You: hey, you're not some kinda weirdo are you?
Stranger: no i promise i'm not
You: ok good
Stranger: though there are a lot of them on here
You: the last guy wanted to smell my feet, wtf
Stranger: who says that lol
You: i don't even have feet since i stepped on that landmine
You: what a jerk
You: anyway
Stranger: ouch :/
You: how are you?
Stranger: i'm tired!
Stranger: /bored
Stranger: you?
You: good, not tired but pretty bored. you know, since i can't walk
Stranger: that must suck
Stranger: a lot
You: it would
You: except that i made it all up
Stranger: haha figures
You: i totally have feet, it's awesome
You: i walk, like, all the time
Stranger: NO WAY
You: do you know any good recipes?
Stranger: random. and no i cant cook to save my life
You: i'm learning to cook, since i'm already pretty good at walking
Stranger: i can tell you how to make cereal :D
You: you know what, go for it
You: tell me how to make some cereal
Stranger: ok ok ok listen carefully
Stranger: step one. take out a bowl
Stranger: step two. grip the cereal box firmly!
You: how firmly?!
Stranger: REALLY FIRMLY
You: it's only cardboard and i am a burly dude
You: i don't want to dent the cereal!
Stranger: oh no, you really do
Stranger: dent that cereal box
Stranger: then lift your dented cereal box hand
Stranger: and turn it upside down until the contents have fallen all over the floor
Stranger: pray that there are some in the bowl
Stranger: then, clutch the milk, even FIRMER, you know, its heavy
You: do i need to aim for the bowl, or just leave it to chance?

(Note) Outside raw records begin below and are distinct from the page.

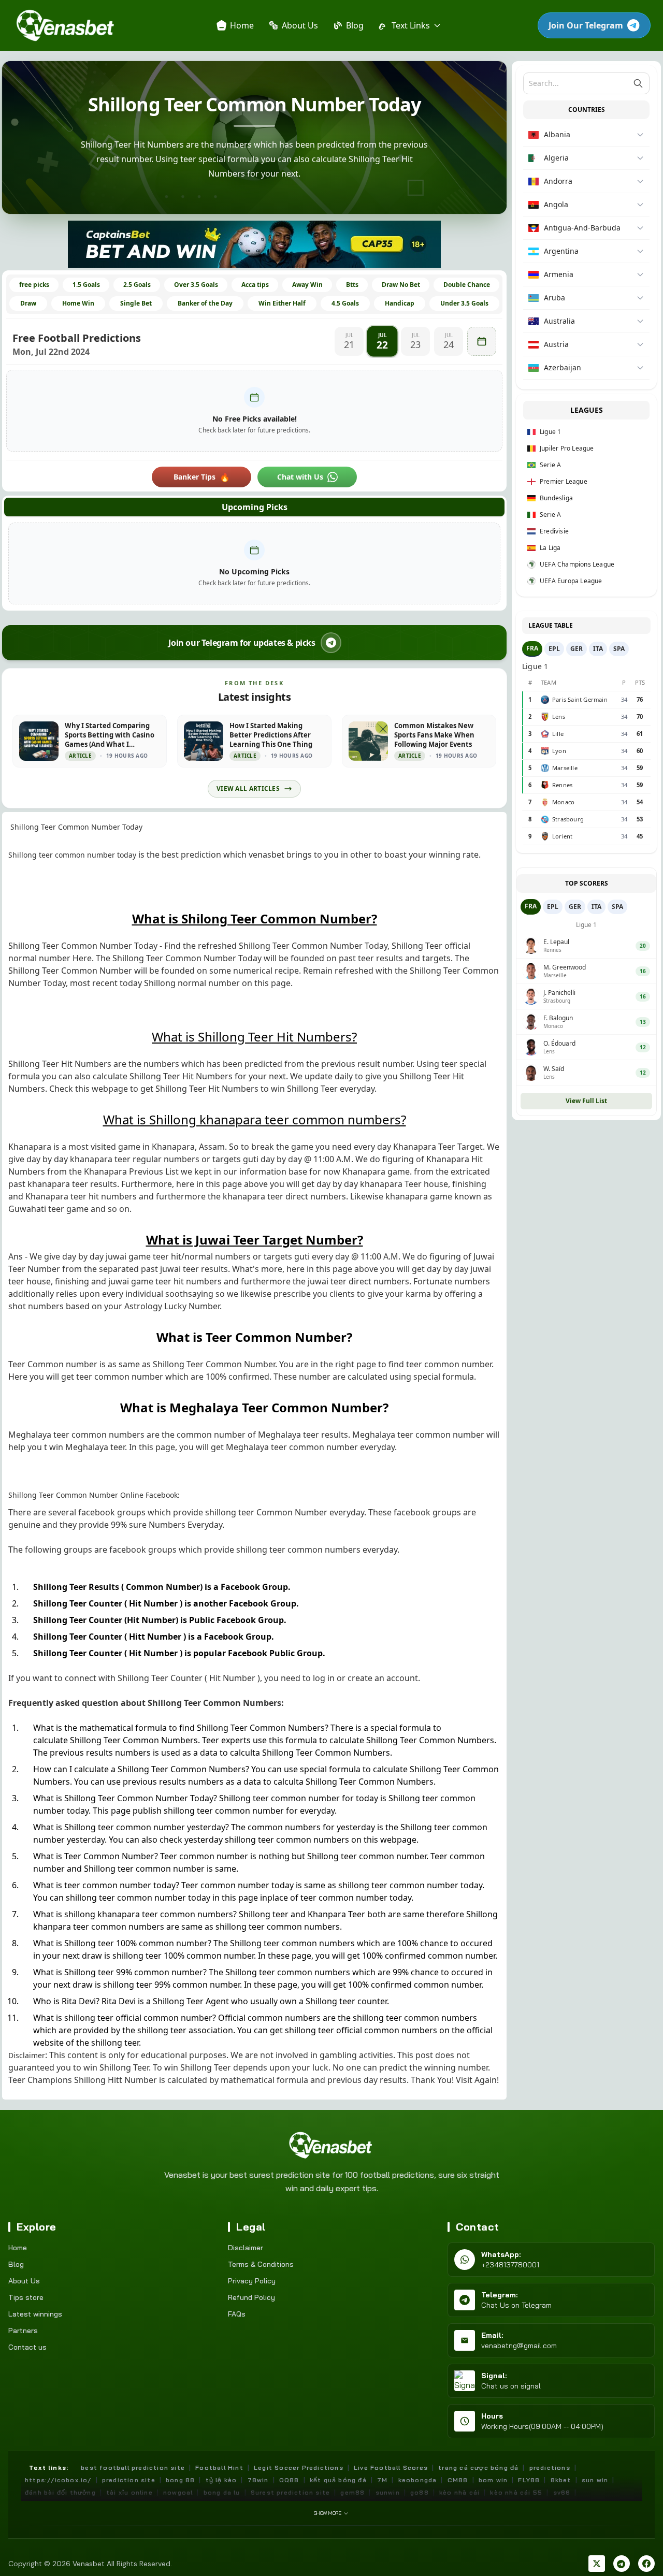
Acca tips (255, 284)
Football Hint (219, 2467)
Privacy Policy (252, 2280)
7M (382, 2480)
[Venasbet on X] (596, 2563)
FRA (532, 648)
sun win (595, 2480)
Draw (28, 303)
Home (17, 2247)
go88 (419, 2492)
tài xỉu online (129, 2492)
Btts (352, 284)
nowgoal (178, 2492)
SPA (619, 648)
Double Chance (466, 284)
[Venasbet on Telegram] (621, 2563)
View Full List (586, 1100)
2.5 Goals (137, 284)
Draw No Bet (401, 284)
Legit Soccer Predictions (298, 2467)
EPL (554, 648)
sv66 (562, 2492)
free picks (34, 284)
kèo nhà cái (459, 2492)
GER (576, 648)
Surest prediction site (290, 2492)
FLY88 (529, 2480)
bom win (493, 2480)
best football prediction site (133, 2467)
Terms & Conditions (261, 2264)
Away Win (307, 284)
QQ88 (289, 2480)
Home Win (78, 303)
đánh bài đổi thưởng (60, 2492)
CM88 (458, 2480)
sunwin (388, 2492)
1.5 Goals (86, 284)
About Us (24, 2280)
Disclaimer (245, 2247)
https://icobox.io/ (58, 2480)
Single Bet (136, 303)
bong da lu (222, 2492)
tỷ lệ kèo (221, 2480)
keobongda (417, 2480)
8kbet (561, 2480)
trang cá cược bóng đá (478, 2467)
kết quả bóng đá (338, 2480)
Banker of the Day (205, 303)
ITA (598, 648)
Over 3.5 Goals (196, 284)
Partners (23, 2330)
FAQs (237, 2314)
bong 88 (180, 2480)
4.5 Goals (345, 303)
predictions (549, 2467)
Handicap (399, 303)
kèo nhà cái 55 (516, 2492)
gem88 (352, 2492)
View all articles (248, 788)
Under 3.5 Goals (464, 303)
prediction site (128, 2480)
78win (258, 2480)
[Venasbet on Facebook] (646, 2563)
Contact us (27, 2347)
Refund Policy (251, 2297)
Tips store (26, 2297)
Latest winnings (35, 2314)
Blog (16, 2264)
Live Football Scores (391, 2467)
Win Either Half (282, 303)
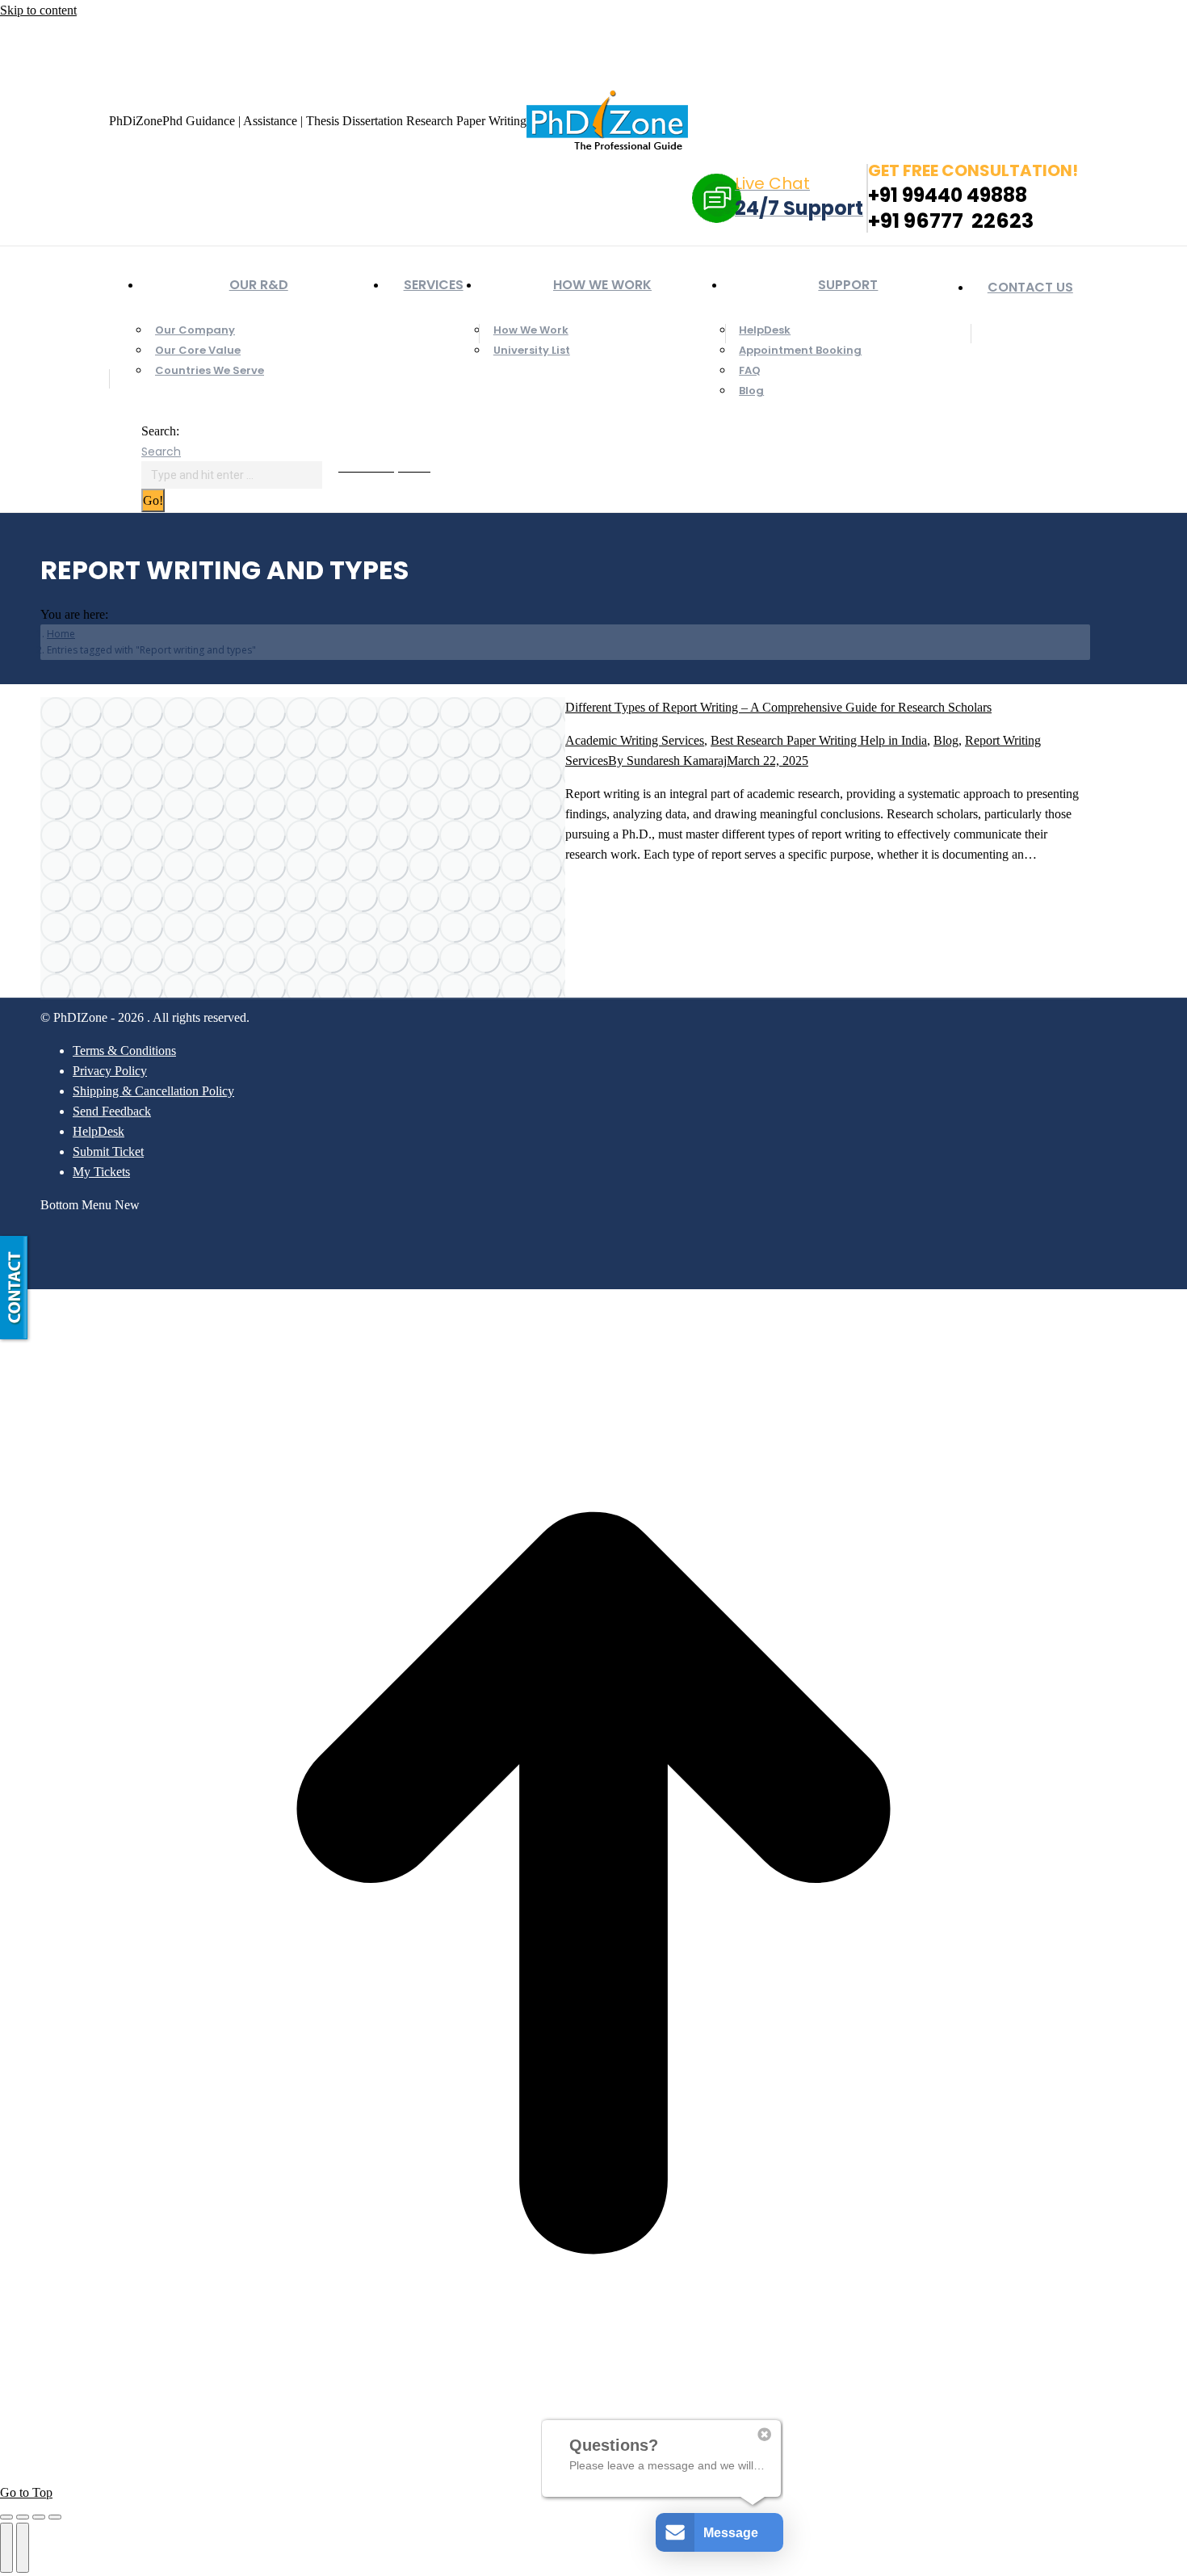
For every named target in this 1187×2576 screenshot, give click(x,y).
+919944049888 (111, 35)
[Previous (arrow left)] (6, 2548)
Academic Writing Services (634, 740)
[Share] (22, 2517)
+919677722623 (211, 35)
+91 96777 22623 (951, 221)
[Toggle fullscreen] (38, 2517)
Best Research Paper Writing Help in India (819, 740)
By (667, 760)
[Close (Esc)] (6, 2517)
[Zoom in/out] (54, 2517)
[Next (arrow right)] (22, 2548)
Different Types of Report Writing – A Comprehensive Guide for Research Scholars (778, 707)
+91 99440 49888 (947, 195)
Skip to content (38, 10)
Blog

Stranger: if you pray extra hard, chance will bring you great fortune, youngin
Stranger: you may want to start taking notes!
You: oh i am
You: this whole conversation is being recorded, you know
Stranger: ok now after you've got the milk nice and tight in your hand (with the dented cereal box STILL in your hand) listen carefully now, throw it all up in the air and run around making cow noises
Stranger: summon the fellow cows to worship
Stranger: then you can pour the milk
Stranger: and i think your good to go
You: is this for frosted flakes, or cheerios? if this is a recipe for grape nuts you can stop wasting your time
You: wait wait wait
Stranger: FROSTED FLAKES!? CHEERIOS!? WHO DO YOU THINK I AM
You: do i pour the milk like i pour the cereal? just all willy nilly?!?!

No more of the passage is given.